[Stored data entries]
--------

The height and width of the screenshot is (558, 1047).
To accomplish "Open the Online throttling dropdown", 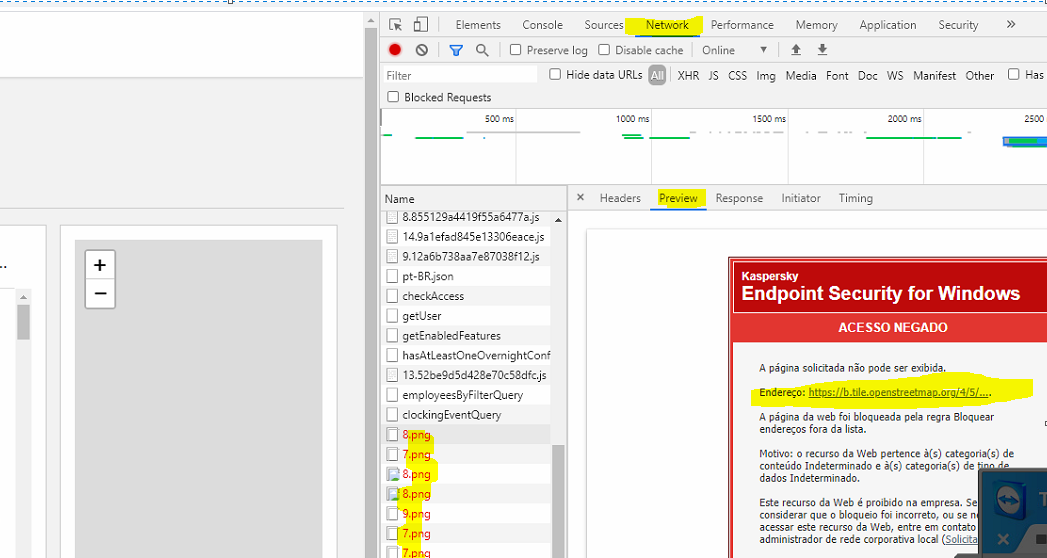I will [x=734, y=50].
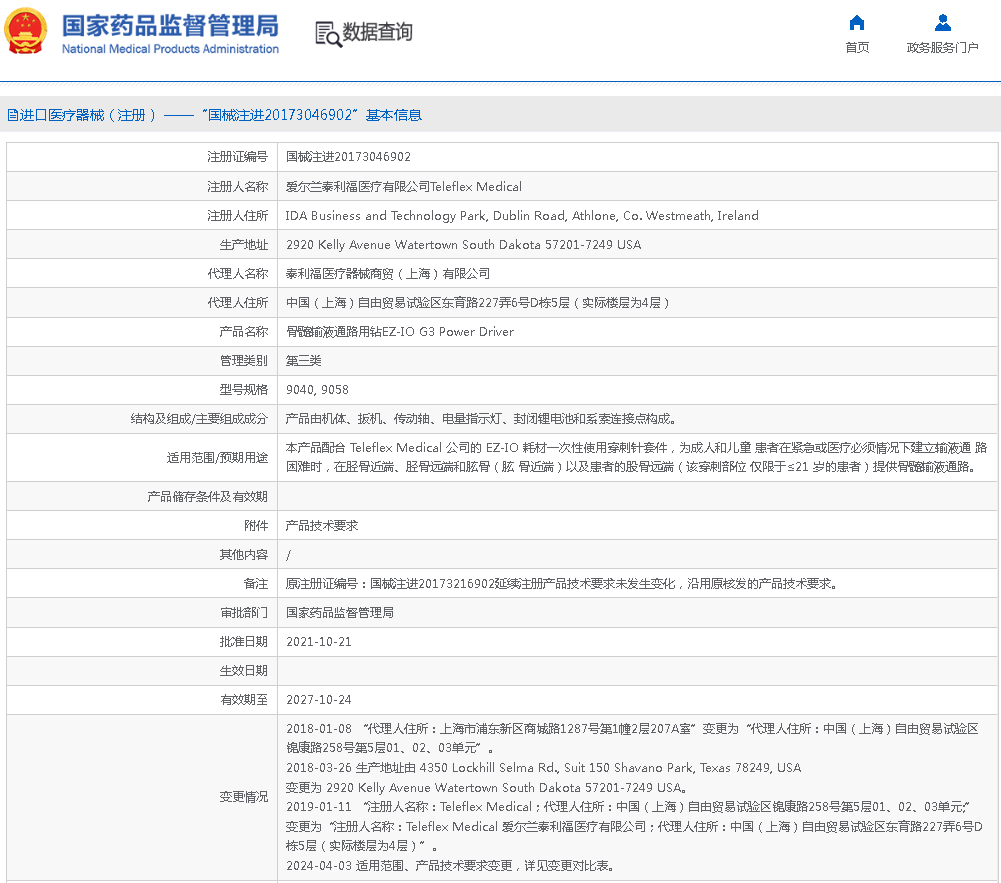Click the small icon before 进口医疗器械 heading

click(11, 115)
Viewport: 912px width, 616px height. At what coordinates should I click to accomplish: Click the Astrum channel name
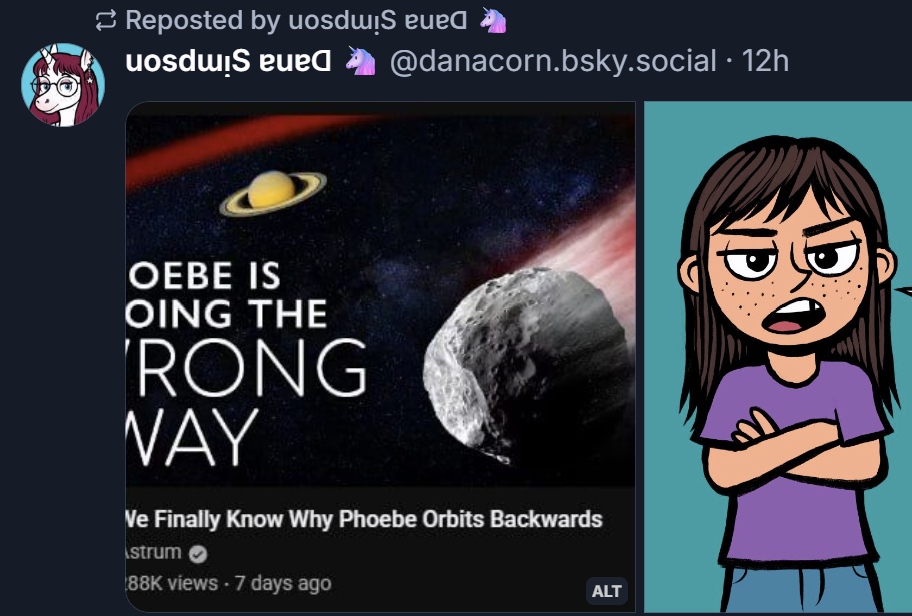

--------

Problem description: When a line in the data contains "width", return it as written.

Solved exercise:
The height and width of the screenshot is (558, 1047).
Viewport: 912px width, 616px height. At what coordinates should I click to accomplish: Click the Astrum channel name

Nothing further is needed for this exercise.